The European Commission hopes that the redenomination of share contracts in a sector as crucial as the energy (the EU is the largest energy importer in the world) will open the way to move the dollar in other markets, from the aviation to the raw materials, according to the document, which he has had access to THE COUNTRY. In the field of energy, Brussels today to adopt a recommendation to promote “a wider use of the euro” in agreements and international transactions. The executive community, in addition, it requests that the euro “is used for contracts concluded in the framework of intergovernmental agreements” on energy between member states and third countries, as well as on the transactions carried out by companies that provide financial services.
Brussels has also been fixed in the sector of raw materials and food products. In this case, the Commission intends to conduct a consultation with the “stakeholders” to “identify” how we can increase trade in euros. Finally, the third sector in which Brussels believes that the euro should have more travel in front of the dollar is for the manufacture of means of transport —by air, sea or rail—.
In fact, in his speech of September Juncker already wondered why Airbus being european, named their contracts in dollars and not in euros. “The consultation will explore in more detail the reasons why the euro is not used for many international transactions more relevant and help you identify conditions that could allow the promotion of the euro in transactions with european businesses,” says the document.
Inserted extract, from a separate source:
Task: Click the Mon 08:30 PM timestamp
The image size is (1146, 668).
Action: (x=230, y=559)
The offensive coincides with the increasing belligerence of the White House against the interests of the EU. The us Kralbet president, Donald Trump, has been selected to several international agreements (from the Paris Protocol to the agreement of the denuclearization of Iran), and does not hesitate to take advantage of all their resources to impose their position to the rest of the international community.
Sanctions on Iran
“For a long time, the domain of the dollar seemed to have no importance (…). But the administration Trump has turned economic policy into a weapon and that makes the presence of the euro in global markets becomes a matter of foreign policy,” said Adam Tooze and Christian Odendahl in an analysis published yesterday by the institute of studies of the Centre for European Reform (CER).
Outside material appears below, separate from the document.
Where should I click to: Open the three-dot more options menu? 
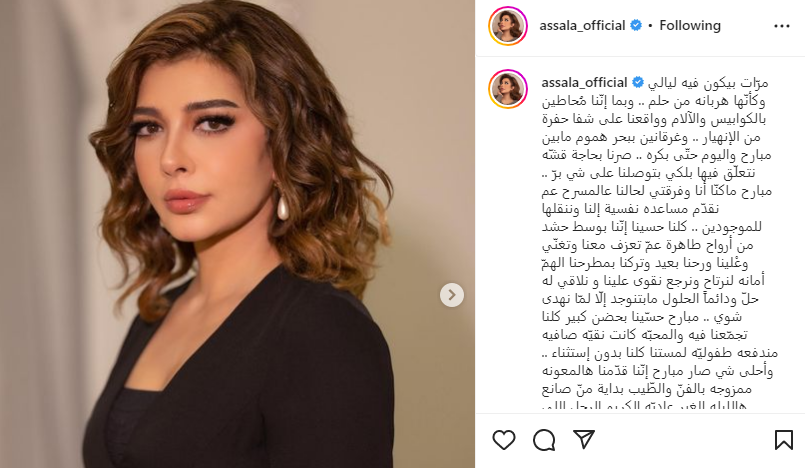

The recent sanctions of Washington against Iran have left european companies present in that country at the juncture of leave or face fines in the millions in the united STATES. The countries of the EU even still have the means to pay for imports of crude oil from Iran because the payments are made in dollars through the Swift system.
The analysts of the CER warn that the international presence also entails costs and responsibilities. “The euro zone would have to demonstrate their desire and ability to stabilize not only their own banks but also financial institutions that use their currency”, they say. A goal that seems far off, judging by the difficulties, until now, insurmountable, to complete the Banking Union between the partners of the EU. The analysts remind that during the financial cataclysm of 2008, the ECB only provided liquidity lines to the central banks of Hungary and Poland on the same terms as private banks. “They did not want to offer to Poland, a full partner of the EU, the same confidence that the Federal Reserve offered to Mexico”, they underline.
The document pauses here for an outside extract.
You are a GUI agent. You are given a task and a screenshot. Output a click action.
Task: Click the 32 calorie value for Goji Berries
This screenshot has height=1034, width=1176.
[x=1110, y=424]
The internationalisation of the euro, according to the same analysts, would also require a reorientation of macroeconomic policy of the EU, now focused on a compression of wages and a boost to exports that favors the economy of Germany. The competition with the dollar would force to reduce the current account surplus, a prospect that scares the hell out of the German Government.
“Many in Berlin see the attempts to internationalize the euro as a way camouflaged to impose on Germany a policy that has already rejected”, concluded Tooze and Odendahl. So, as almost everything in the EU, to pay for oil in euros, first you have to convince Berlin.
Loss of weight in the last decade
The european currency exerts so incontestable its role as the local currency of the 19 countries of the euro zone and, even, is the reference to some non-eu countries, from the nearby Balkans to the heart of Africa.
The report of the European Commission concludes that, although “since its launch 20 years ago,” —the acts of commemoration kicked off the last Monday in Brussels— the euro has been the second most important international currency”, has lost weight compared to before the financial crisis. For example, the document cites that the emission volume of debt denominated in euros is now at 20%, half that before the Great Recession.